Далее встал вопрос о фигурантах дела. Разоблачения вышли под псевдонимом; реальный автор был в Москве. Главред от перестроечных заблуждений стремительно оправился: сразу ушел в отпуск, причем как бы еще за несколько дней до публикации, и растворился. Его зам вдруг обнаружил у себя не то позвоночную грыжу, не то родильную горячку, и залег в стационар. Словом, все «крайние» благополучно смылись, а козел отпущения был нужен позарез. В итоге нашелся уже самый-самый крайний: выпускающий редактор, который дежурил в день появления крамолы. На него-то и повесили антисемитизм с разжиганием. Выпускающего звали Додик Мильман – но такие мелочи никого уже не волновали.
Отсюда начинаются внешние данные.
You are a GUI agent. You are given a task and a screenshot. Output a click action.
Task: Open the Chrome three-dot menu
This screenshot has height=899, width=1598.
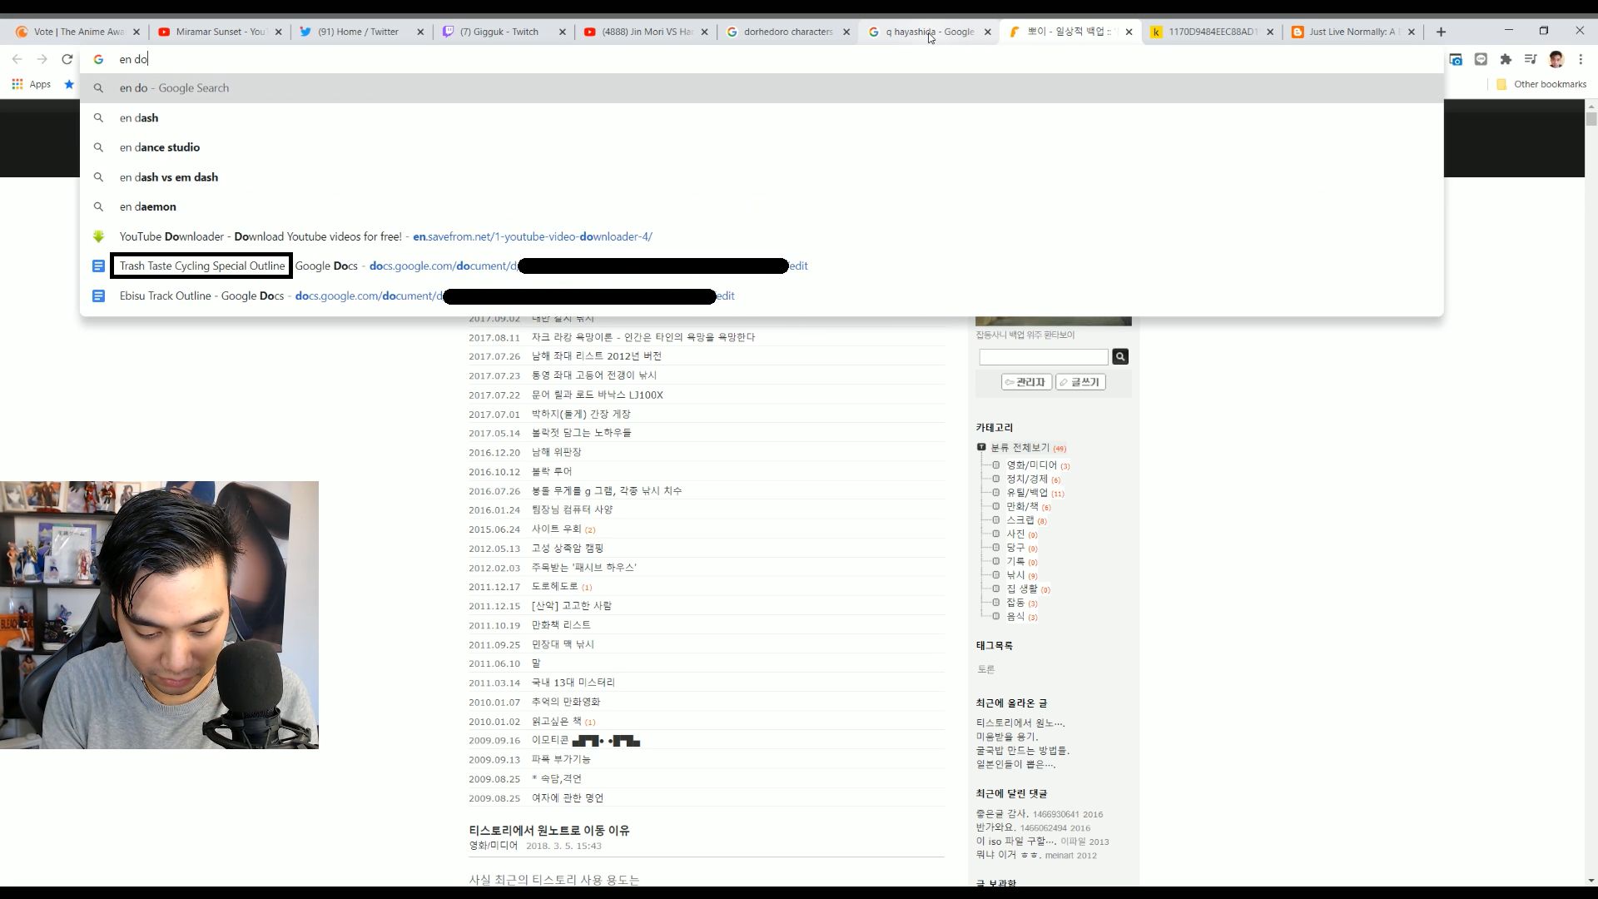pyautogui.click(x=1581, y=59)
Везунчика быстро вызвали «наверх» и провели беседу насчет морального облика советского журналиста. (Живо представляю себе этот разговор: «Товарищ Мильман, да ви таки антисемит! Ай-яй-яй, как это ви некошерно!») И четко дали понять: беседа – пока только цветочки, а дальше будут ягодки, то есть как минимум увольнение, а как максимум – дело и статья.
Узнав диагноз, то есть обвинение, Мильман … как бы прилично выразиться… скажем, изумился. Уж чего-чего, а наезда за антисемитизм он в своей жизни никак не ожидал, по понятным причинам. Однако надо было как-то спасаться, и жертва здраво рассудила, что начать стоит с того, кто заварил всю кашу. Так что изумившийся Мильман стал отчаянно разыскивать автора статьи. Ближе к полуночи дозвонился на его московский номер и проникновенно сказал:
– Саша,.. …. ….!!!
После чего описал ситуацию, и потребовал: пусть тот, кто это все сделал, теперь разделывает обратно. И таки был в чем-то морально прав.
Узнав, к чему привели его разоблачения, автор тоже… изумился. Не каждому, знаете ли, удается сделать еврея антисемитом! Но надо отдать должное: он подумал и нашел выход, по градусу абсурда вполне достойный самого положения.
У писателя в родном городе был друг детства. Жили в одном дворе, играли в одной песочнице, ходили в один детсад, потом в одну школу… Вот после школы пути выбрали разные: писатель пошел, собственно, в писатели, а друг – в большие люди, в хозяева. Если назвать вещи своими именами, то к моменту действия он имел по хорошему куску со всех нелегальных и полулегальных гешефтов в городе и потихоньку осваивал областной масштаб. При этом вел себя грамотно, поддерживал родственные отношения с партией, комсомолом и милицией. На досуге даже занимался патриотическим воспитанием молодежи, то есть курировал местное общество «Память».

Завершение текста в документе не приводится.